As we shall see later, several clashes between these groups were generated due to the raids organized by the various groups for the purpose of procuring cattle.

Due to their economic lifestyle, they were able to maintain a large population and were more sedentary than their neighbours. They, therefore, lived in large communities with permanent homes and have a more sophisticated social and political culture.

Political Arrangement

Nkosi, the Ruler

Politically, they were organized into clans linked together by common descent, with each clan having between 400 to 500 members. Each group of clans had a major one from which a ruler was chosen.

The ruler called Nkosi, as the head of the community, was the highest authority in all political and legal issues.

As in most African countries, he was the intermediary between the community and the ancestors. In this way, he performed some religious functions since he had to intervene on behalf of the community in times of need.

The Indunas

In spite of his wide powers, the Nkosi could not afford to be despotic. This was because of the various strata of administration that acted as a check to his power.

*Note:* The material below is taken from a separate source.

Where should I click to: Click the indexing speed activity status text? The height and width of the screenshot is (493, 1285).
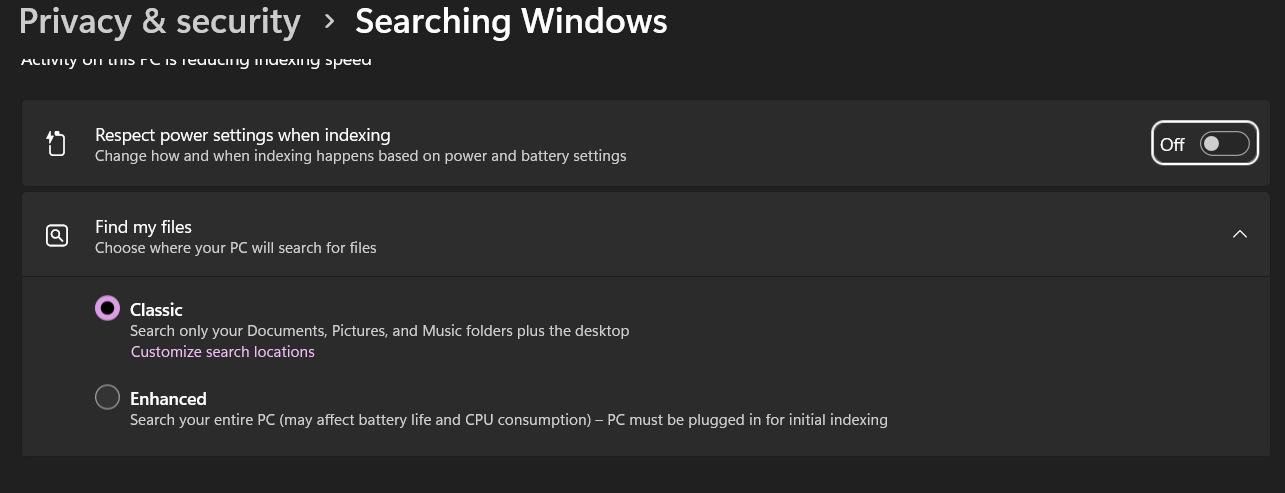(x=196, y=61)
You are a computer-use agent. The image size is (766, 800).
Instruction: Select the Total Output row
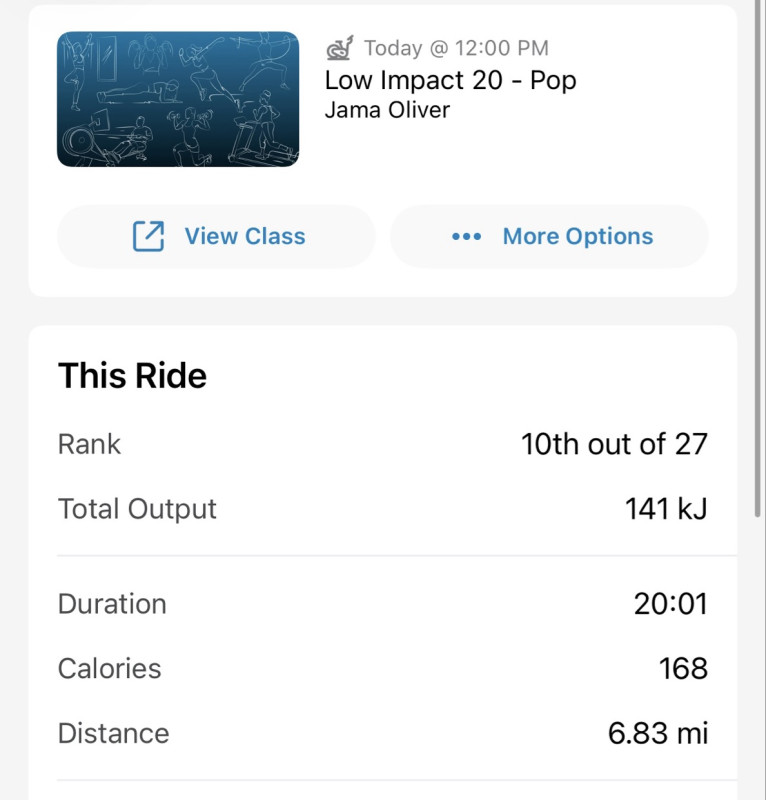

The Nkosi had a body of personal assistants called Indunas who helped in running the affairs of the community. These assistants were usually commoners whose families had no claims to royalty.

This was in order to guide against a situation where an ambitious Induna would seize power from the Nkosi. It was from amongst this group that he chose his deputy who was regarded as the Chief Induna.

Following closely to the Indunas in the political hierarchy were Sub-Indunas who were often important members of the royal family. The Nkosi had to govern in consultation with this group because of the power they wielded, coupled with their eligibility to royalty.

Decision making was in theory the Nkosi’s privilege, but this he did in consultation with his advisers and sub-tribe rulers.

This was because a refusal to do this (i.e. take a unilateral decision) might result into a crisis if such a decision did not have the consensus of the sub-leaders. On such occasions, the sub-leaders could break away to form a new independent tribe.

In other instances, splitting of tribes could be a function of dynastic disputes, which often emerged following the demise of a Nkosi, as there often arose struggles amongst the eligible for succession to the throne.

At this juncture, it could be stated that migrating away to another area seems to characterize the problem-solving technique of most of the settlers in this region.

These migratory tendencies by splinter groups must be due partly to the availability of uninhabited portions of land. Therefore, when it became difficult to migrate as a sign of protest, aggrieved or ambitious individuals had to seek other solutions.

Social Organization

The Southern Bantu had a complex social organization that rested on respect for ancestors, traditions and customs of the land. Prominent amongst these traditions was the initiation rites of young men of the same age grade into manhood.

It was during the initiation period, which lasted for days and in which initiates were secluded from the rest of the community, that they were taught the dos and don’ts of their people.

Also inculcated into them during this period was a sense of group identity and the expectations and demands of the community from them. They were also circumcised to signify their coming of age as men and at the end of the ceremony, they could proceed to marry.

With the exception of the Basotho group, female initiation was not a group affair amongst the Southern Bantu tribes.


In conclusion, by 1800, the various African groups in Southern Africa had settled in different parts of the sub-continent with their divergent cultures. The peopling of the region started with the San who were later joined by the Khoikhoi and the Bantu.

However, migrations within the region did not entirely stop; as the various groups continued to expand into other lands when the need for such arose.

In the process, they sometimes trespassed on each other’s territory with one group displacing another. This often resulted into conflicts between them. In most cases, however, they moved into yet unsettled territories for settlement.